– ¿Sabes Estude? Me gusta el mar porque aquí las ilusiones están en las personas. En tierra están en los escaparates y en los estantes… Aquí nada inútil intoxica la sangre. Nada hay que estorbe el alma en su vuelo. La ilusión anida en el pecho y en la sangre… y aflora en la mirada.
– Vigila, mi querido marxista, que la ingenuidad es también un yerro contrarrevolucionario, y si te quieres intoxicar, el mayordomo tiene una buena reserva de alcohol en la gambuza.
Este diálogo, una simple cita, pertenece a la novela “El estiércol del diablo” (Editorial Juventud, Barcelona, 2002), de Manuel del Blanco, jefe de máquinas de la marina mercante, ganador del VI premio Nostromo de narrativa marítima, una obra ambiciosa, magnífica, cuya calidad literaria no ha sido todavía suficientemente apreciada. Manuel del Blanco crea una ficción, pura literatura, situada en el marco real del buque ALONSO DE OJEDA, bien conocido por la cantidad de alumnos que pasaron por sus aulas, y en un viaje verdadero a los puertos del Caribe a mediados de la década de los sesenta, cuando el buque estaba fletado por la naviera Marasia. Años de plomo franquista, años en que se jaleaba la mezquindad y se adoraban las palabras vacías, falsas y engañosas.
El retrato que del buque y su dotación nos ofrece Manuel del Blanco, un panorama sórdido que desnuda las relaciones a bordo dominadas por el servilismo a los intereses de la naviera, que priman sobre la seguridad y la dignidad de las personas, trasciende la anécdota concreta para alcanzar cierta categoría general.
Los nombres especulares del capitán, Ranciomiro, y del jefe de máquinas, Mirorancio, representan dos caras de la misma moneda, ambas escogidas por el empresario para que sirvan sus intereses por encima de todas las cosas. Los alumnos de puente y máquinas, cuya mirada tira del hilo narrativo, son debidamente aleccionados para convertirse en futuros ranciomiros y en futuros mirorancios, esforzados sirvientes del beneficio empresarial.

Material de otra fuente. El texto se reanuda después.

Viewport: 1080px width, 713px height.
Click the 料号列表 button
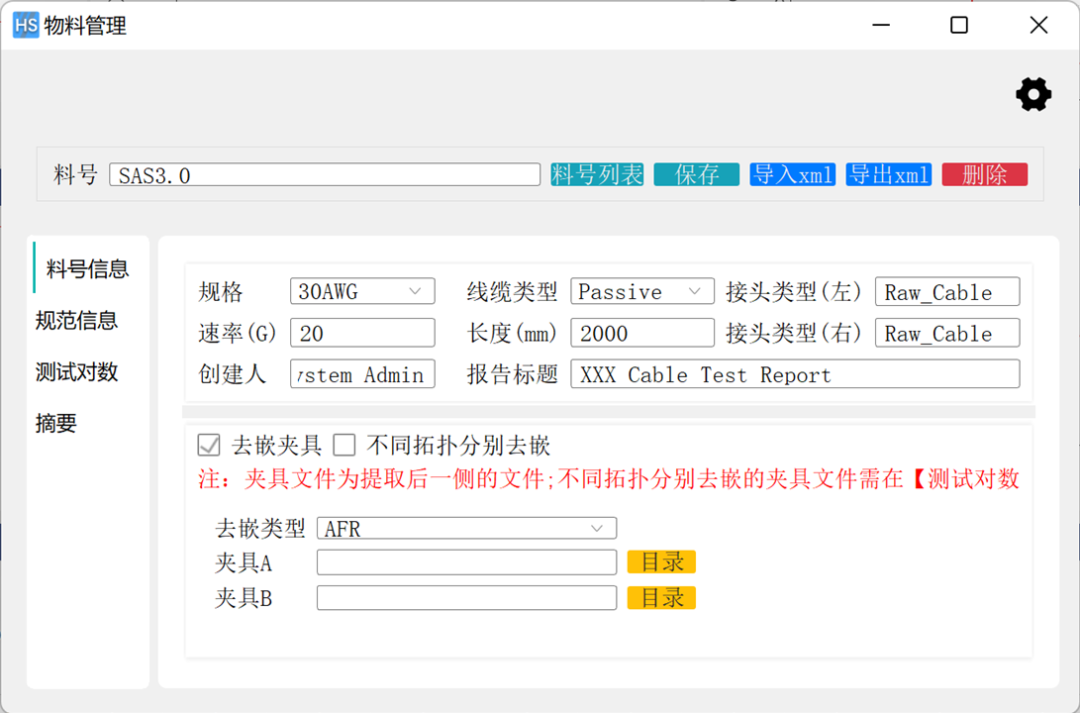tap(597, 175)

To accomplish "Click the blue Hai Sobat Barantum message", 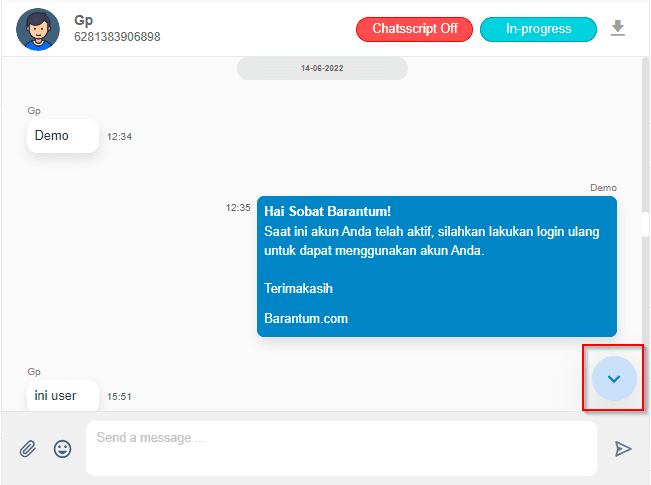I will (437, 266).
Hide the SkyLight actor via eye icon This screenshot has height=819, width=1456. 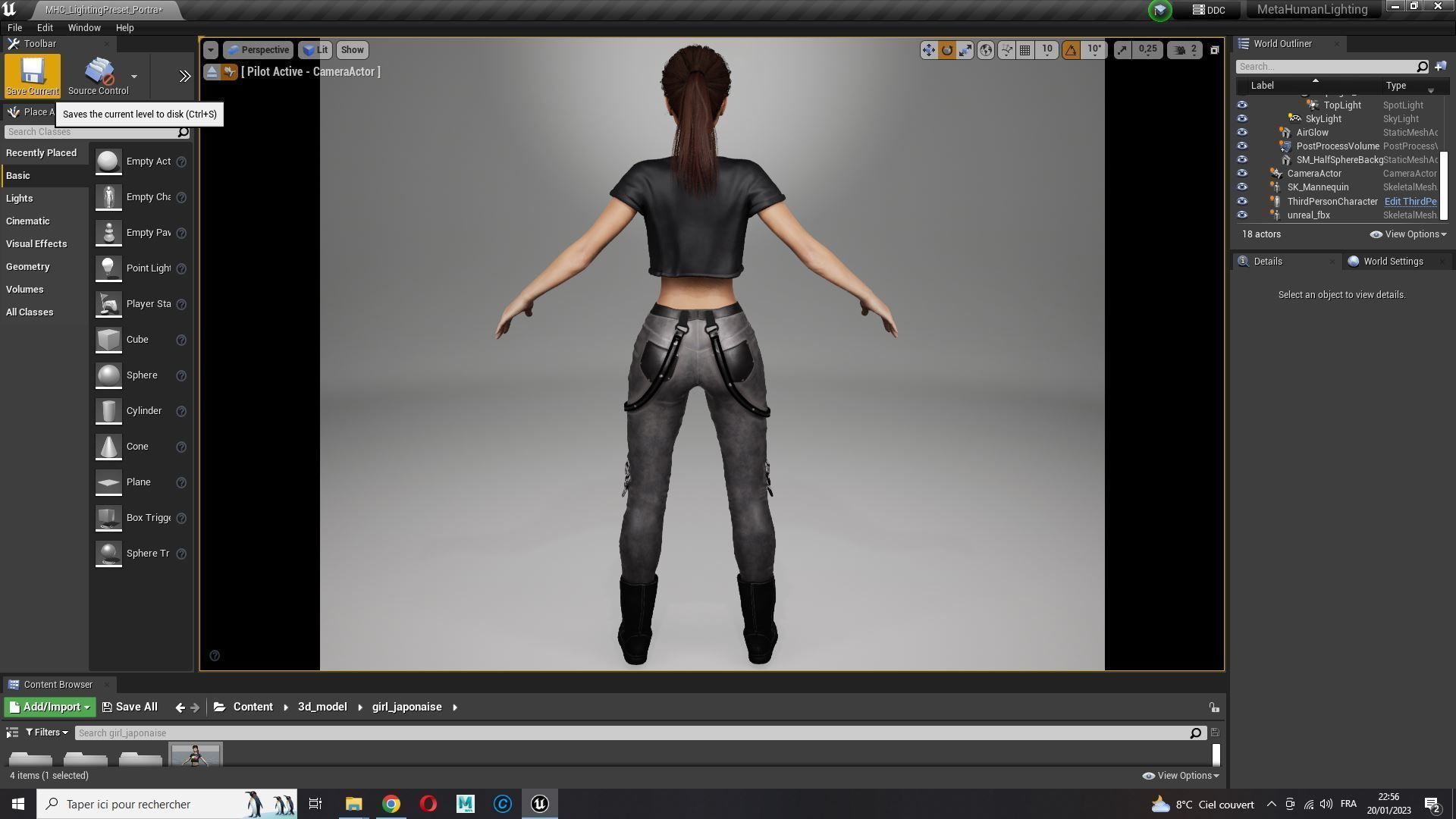click(x=1242, y=119)
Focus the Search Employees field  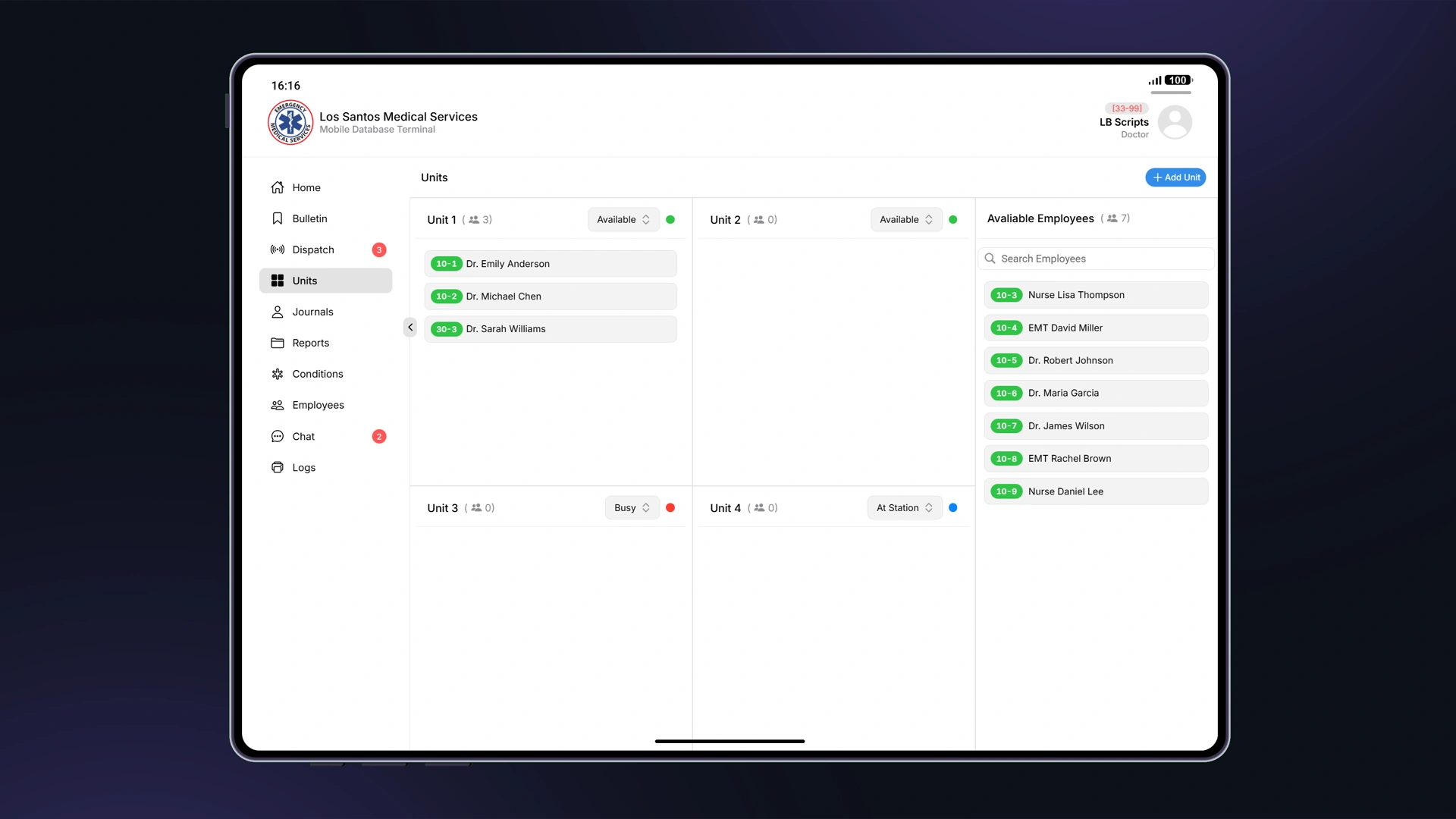[1096, 259]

Todos sus nombres y apellidos empiezan por c (Casto Capoamor, Cátulo Contracampo, Canuto Campoalegre), y aluden a su origen campesino. ¿Qué significado quería darle Manuel del Blanco a esa coincidencia? Ya nunca lo sabremos, me temo, pues el autor falleció el 5 de enero de 2010.
En cualquier caso, por encima o por debajo del panorama a bordo que nos describe la novela, resulta visible el amor por la profesión de marino que siempre sostuvo Manuel del Blanco y su devoción por las máquinas, una muestra de inteligencia y humanidad que hemos convertido en un infierno para quienes han de trabajarlas en provecho ajeno.
Los numerosos guiños culturales que se suceden a lo largo de la novela constituyen una muestra del espíritu crítico del autor, pues no son meros adornos u ostentaciones inútiles, sino un diálogo del hombre que se cuestiona los credos y los valores que han llevado a la humanidad a albergar tanta miseria y tanto horror.
El relato, a semejanza de la técnica cervantina, sigue un curso cronológico, encabezado cada capítulo por un resumen de lo que el lector ha de encontrar. El lenguaje técnico, inmaculado, coexiste en la obra con un riquísimo vocabulario que busca la expresión rotunda y el sentido último de las palabras.
Una confesión final. He disfrutado con la relectura de la obra, que me ha parecido mucho mejor que cuando la leí por primera vez hace ya once años, en el verano de 2002.